Requirement A:
Report how many lines of the rows below contain the string "width". Give only the number.

When he took over in July 2005, the campus had earned a reputation as a hotbed of anti-Israel rhetoric and demonstrations. The school has a relatively small Jewish community, less than 1,000 undergraduate and graduate students out of a total student population of about 25,000, and UCI's Muslim Student Union was regularly bringing to campus speakers who praised suicide bombers as freedom fighters and trashed Israelis as Nazis. Dialogue had descended into diatribes, and some Jewish students had complained of feeling unsafe; a few, like Alouan, had left.
Worse yet, the U.S. Department of Justice's Office of Civil Rights was investigating more than two-dozen claims from Jewish and non-Jewish students who alleged being harassed on campus for supporting Israel. Many in the Jewish community felt the UCI administration was too hands-off, that they were hiding behind the First Amendment and the function of academia as an open forum for the challenging and stretching of ideas.
"One person's hate speech is another person's education," Manuel Gomez, vice chancellor of student affairs, reportedly said during an October 2006 meeting with Drake and about a dozen Jewish student leaders.
(In a recent interview, Gomez characterized that quote, which was reported by one participant, as "another distortion" and said his point was that students are protected constitutionally when their speech causes discomfort and even emotional pain, as long as it doesn't incite violence.)
Then this past February, a task force on anti-Semitism, originally assembled by the executive director of UCI Hillel and later cut loose, released a 34-page report condemning university officials for turning a blind eye to anti-Semitic activism and shirking its responsibility to ensure the safety of every student on campus.
The Orange County Independent Task Force didn't reserve its blast for the administration but scattered buckshot across local Jewish communal leadership. It implored organizations like the Anti-Defamation League, Hillel and the Jewish Federation of Orange County to stop talking and start doing, and it urged Drake to "publicly identify and denounce hate speech."
As for "students with a strong Jewish identity," the task force recommended they look elsewhere.
The crescendo in what has seemed a very long saga came a month later in Washington, when Hillel invited Drake to speak on an opening-session panel, "Fostering a More Civil Society," at its annual international summit.

Raw records:

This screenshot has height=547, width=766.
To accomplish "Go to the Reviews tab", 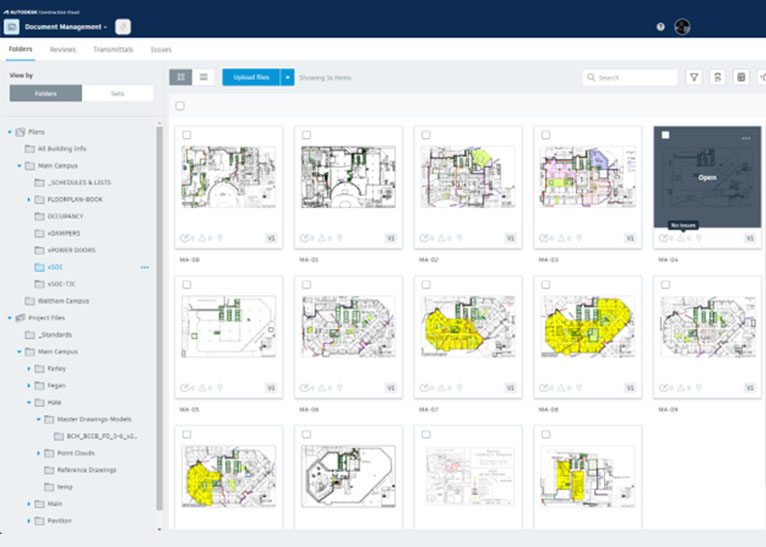I will coord(63,49).
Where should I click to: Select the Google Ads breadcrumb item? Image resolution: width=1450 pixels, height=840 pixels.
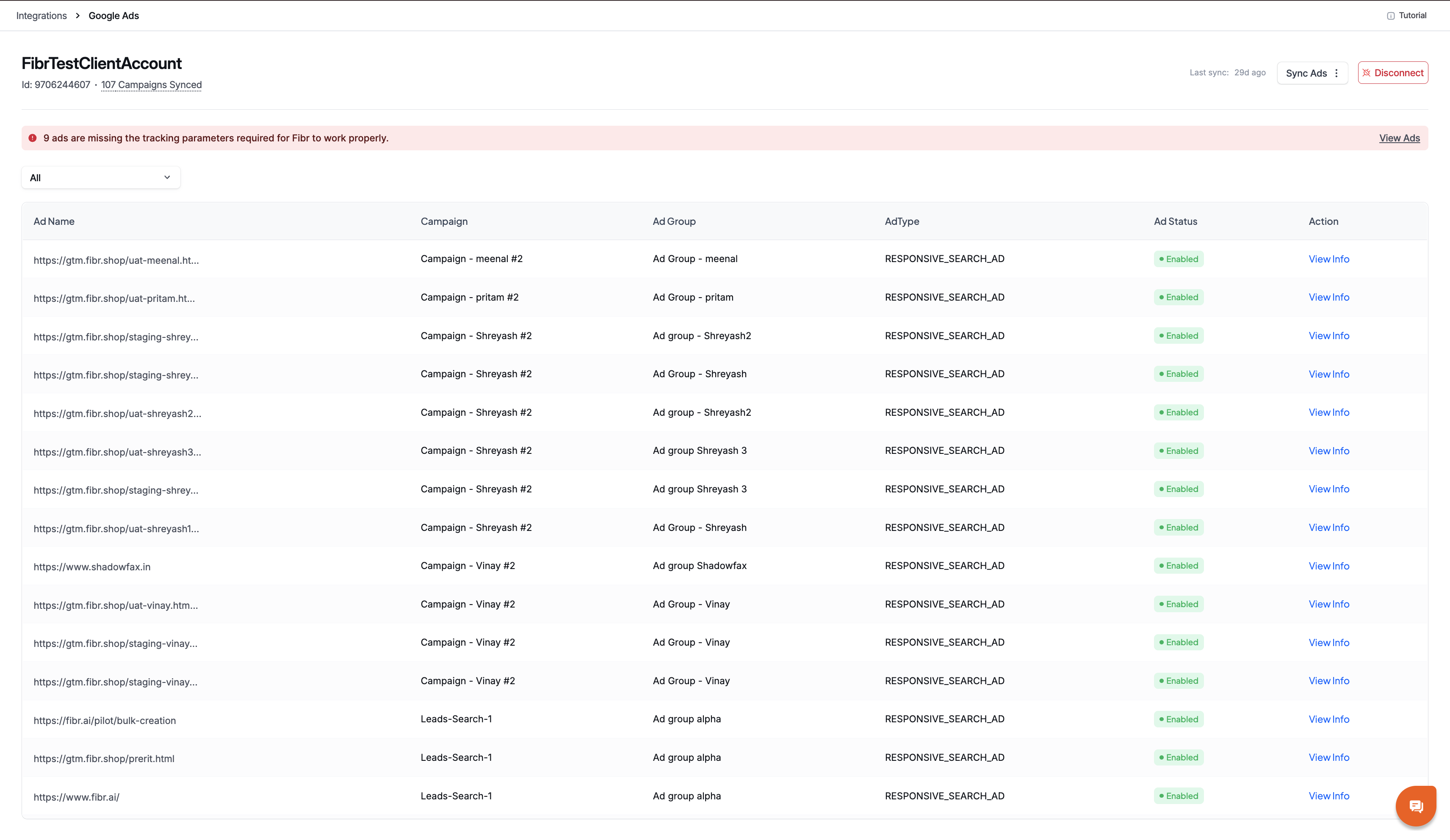[113, 16]
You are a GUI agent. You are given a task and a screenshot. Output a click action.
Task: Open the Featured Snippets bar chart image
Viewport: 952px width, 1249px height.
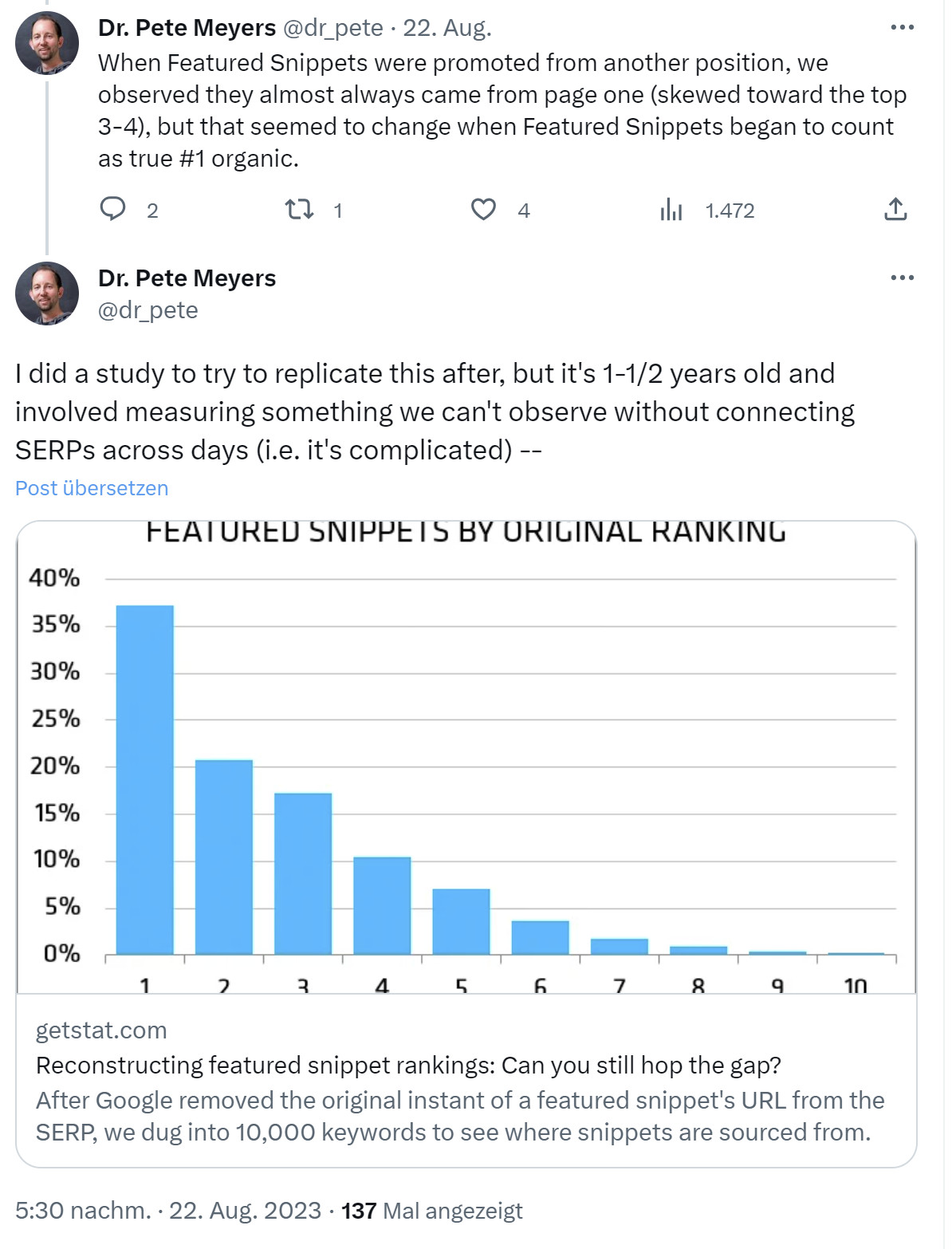(x=466, y=756)
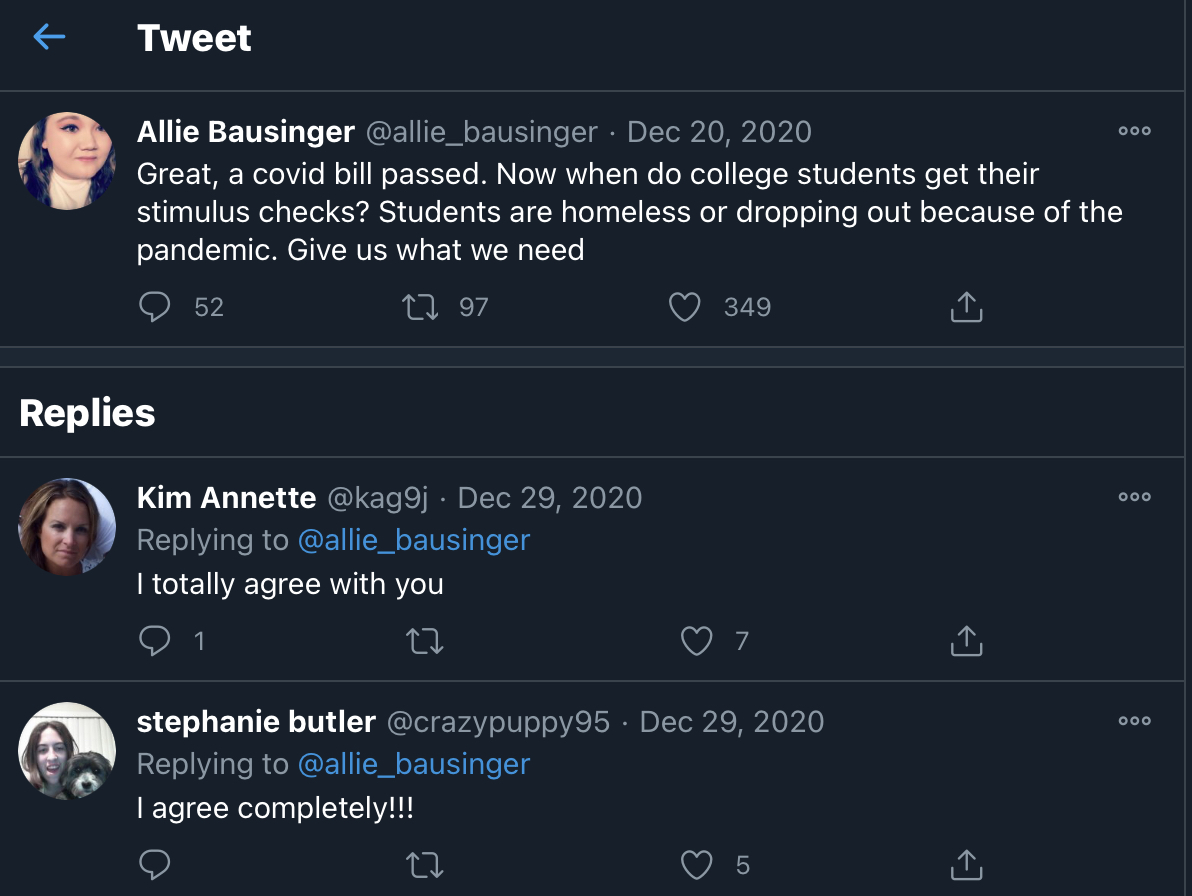Retweet Allie Bausinger's covid bill tweet
Screen dimensions: 1192x896
420,307
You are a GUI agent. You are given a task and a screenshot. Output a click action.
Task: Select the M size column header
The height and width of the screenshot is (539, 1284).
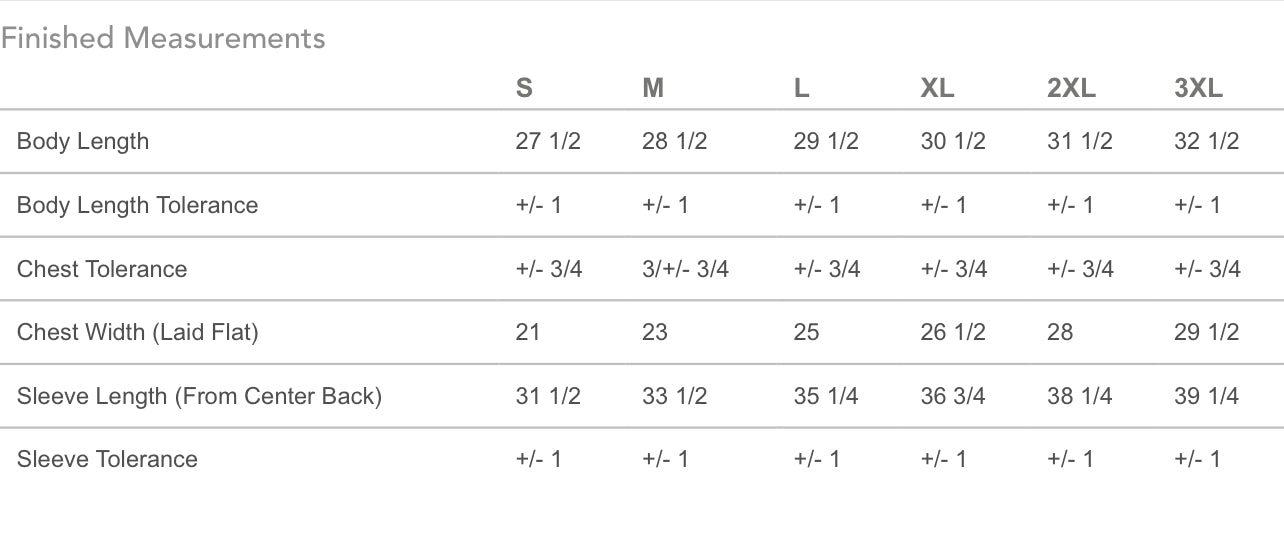pyautogui.click(x=653, y=88)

Requirement B:
List every person mentioned by name in the passage about the UCI campus above.

Result A:
4

Result B:
Alouan, Manuel Gomez, Drake